Based on Richard Yates' 1961 novel, Revolutionary Road is a cautionary tale against getting stuck in the suburbs with only vague dreams to buoy you up. It's depressing, and I imagine that if you are actually stuck in the suburbs with only vague dreams to buoy you up, it might be the kind of movie that would make you go home and kill yourself. But for those of us that are lucky enough to have our whole lives ahead of us with no child or mortgage to hold us back, the film's darkness can more or less be shed like be an old coat.
Leonardo DiCaprio and Kate Winslet are back together for another round of tragedy—and once again, they're going down with a sinking ship. Here they play Frank and April Wheeler, a young suburban couple who think themselves above the rat race and the women's circle.
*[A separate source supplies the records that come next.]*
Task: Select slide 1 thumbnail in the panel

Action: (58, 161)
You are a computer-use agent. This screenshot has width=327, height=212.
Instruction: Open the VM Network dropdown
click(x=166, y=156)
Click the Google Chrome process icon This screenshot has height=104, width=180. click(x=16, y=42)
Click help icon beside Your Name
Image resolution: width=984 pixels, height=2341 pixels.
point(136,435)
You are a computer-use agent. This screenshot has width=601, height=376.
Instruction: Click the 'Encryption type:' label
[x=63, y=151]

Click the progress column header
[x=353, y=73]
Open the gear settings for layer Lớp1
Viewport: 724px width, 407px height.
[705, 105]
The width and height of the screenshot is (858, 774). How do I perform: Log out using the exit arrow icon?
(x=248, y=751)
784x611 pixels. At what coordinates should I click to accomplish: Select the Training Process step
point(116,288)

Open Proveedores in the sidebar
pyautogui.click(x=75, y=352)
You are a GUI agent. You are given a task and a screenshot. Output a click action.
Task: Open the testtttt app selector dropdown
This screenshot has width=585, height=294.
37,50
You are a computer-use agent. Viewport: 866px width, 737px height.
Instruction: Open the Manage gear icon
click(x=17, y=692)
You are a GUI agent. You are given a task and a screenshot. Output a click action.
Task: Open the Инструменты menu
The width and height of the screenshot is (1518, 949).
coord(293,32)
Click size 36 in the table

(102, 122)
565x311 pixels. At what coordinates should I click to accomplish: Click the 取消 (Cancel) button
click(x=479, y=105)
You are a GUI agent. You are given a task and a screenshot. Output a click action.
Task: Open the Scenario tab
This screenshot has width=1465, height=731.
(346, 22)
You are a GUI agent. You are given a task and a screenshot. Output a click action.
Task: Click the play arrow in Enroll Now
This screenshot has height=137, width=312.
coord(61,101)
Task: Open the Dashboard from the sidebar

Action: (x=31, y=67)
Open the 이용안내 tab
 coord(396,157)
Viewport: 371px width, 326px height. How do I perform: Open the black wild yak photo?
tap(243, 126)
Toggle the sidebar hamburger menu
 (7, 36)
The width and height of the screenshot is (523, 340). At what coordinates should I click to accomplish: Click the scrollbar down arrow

In other words, they're convinced they're special—they just haven't figured out how yet.
The film opens on a mediocre-to-bad community theater production of The Petrified Forest, in which April does a mediocre-to-bad job with the lead role. The car ride home is a disaster, and the couple is at an impasse. She wants to mull on her own, he wants to talk it out, and what we get is an articulate screaming match on the side of the road as the Wheelers tear each other—and the life they've made together—apart. The crux of their unhappiness is that they harbor inner dreams of grandeur, but are realizing, before our eyes, that these aspirations are false. They are utterly normal; they are the lame suburban couple that they hate so much. As plans are hatched and desperate attempts to deal with themselves and each other are made, the whole movie—the whole story—is one big fight, really: a fight against each other, against mediocrity, against the circumstances that, chosen or not, led them to this place.
As directed by Sam Mendes (American Beauty), Revolutionary Road is fantastic, tragedy and all. I had not read Yates' novel when I saw the film, but I did just after—in some masochistic turn, I couldn't get enough of the Wheelers' messed-up lives. Having read the novel, I see the film as more a complement to the book than a stand-alone project: You can see the movie without knowing anything about the book and love it; I did. But there are many scenes in which Mendes' camera stays on Frank's face—and for all of Leo's heroic acting, you still wonder what he's thinking. There is so much in Yates' book, so much going on inside these characters' heads, tiny observations of life and love and society—things that all inform the film, for sure, but really should be read in their original form. So see the movie and read the book (or read the book and see the movie), and then go find yourself and your passions. Because these two didn't, and it's a catastrophe.